First off, it’s a wild ride. Also, this advice isn’t intended to be a solution for everyone because all writers’ careers are different and their writing styles are different, but I think being married—or partnered—to anyone who makes their living in a creative way, you have to learn to communicate well.
For example: I don’t want to get in the way of Brandon’s creative process, but at the same time, it’s important that he be a husband and a father and all those other things too. So, figuring out—preferably beforehand—that this is family time, this is us time, this is writing time, etc. Figuring out a balance that works for both of you, then making it explicit, makes a big difference.

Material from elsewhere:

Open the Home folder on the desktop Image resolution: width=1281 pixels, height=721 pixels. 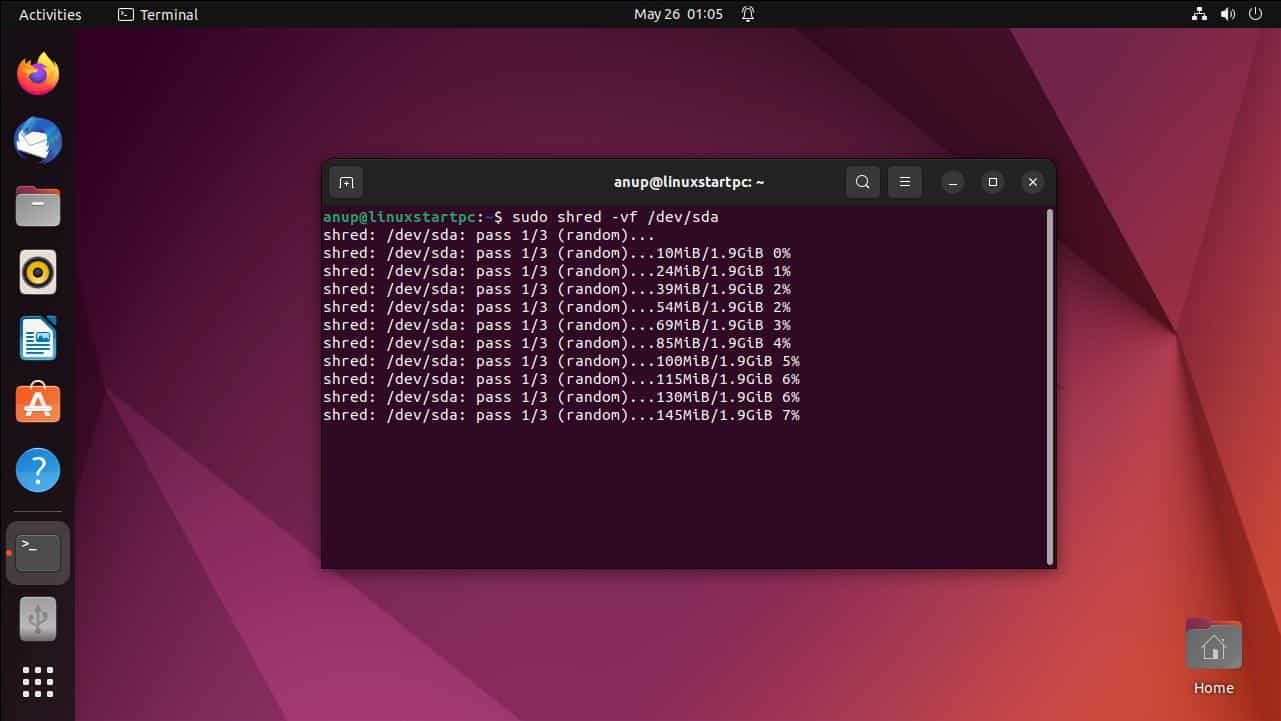pyautogui.click(x=1212, y=645)
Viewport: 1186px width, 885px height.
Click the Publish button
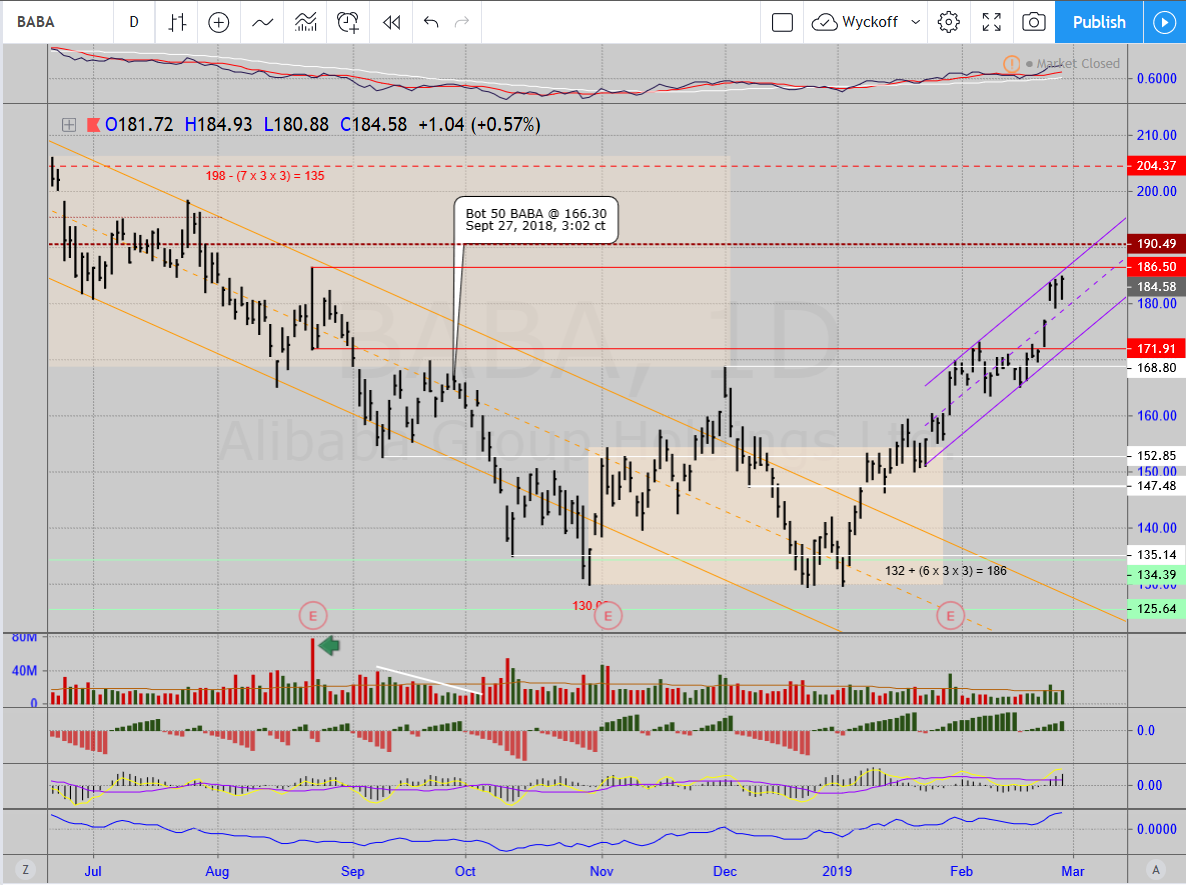click(1098, 22)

You have to decide what your role is as far as being a critique person too. I know spouses of writers who don’t read their partner’s work at all, and their spouse doesn’t want them to. (I would be really sad if Brandon didn’t let me read his books, because I love them.) For others, their spouse is their foremost critique person and they want them to give them hard, honest, critique. Others still, would be like, “No, I need you to be the cheerleader. I need you to be the person that tells me the good. There are other people that will tell me what’s wrong. You tell me what’s good about it.”
It’s important to figure out between the two of you. What does your spouse need you to do? And are you okay with that? So I would say that clear communication—used to set future expectations—is the primary advice I’d offer. The next bit of advice is to find other people who are in a similar situation and ask questions. That’s what I did and we seemed to get things figured out. Often by the seat of our pants and sometimes to our detriment, but we eventually got it sorted and I know you can too.
Their YouTube video to the above...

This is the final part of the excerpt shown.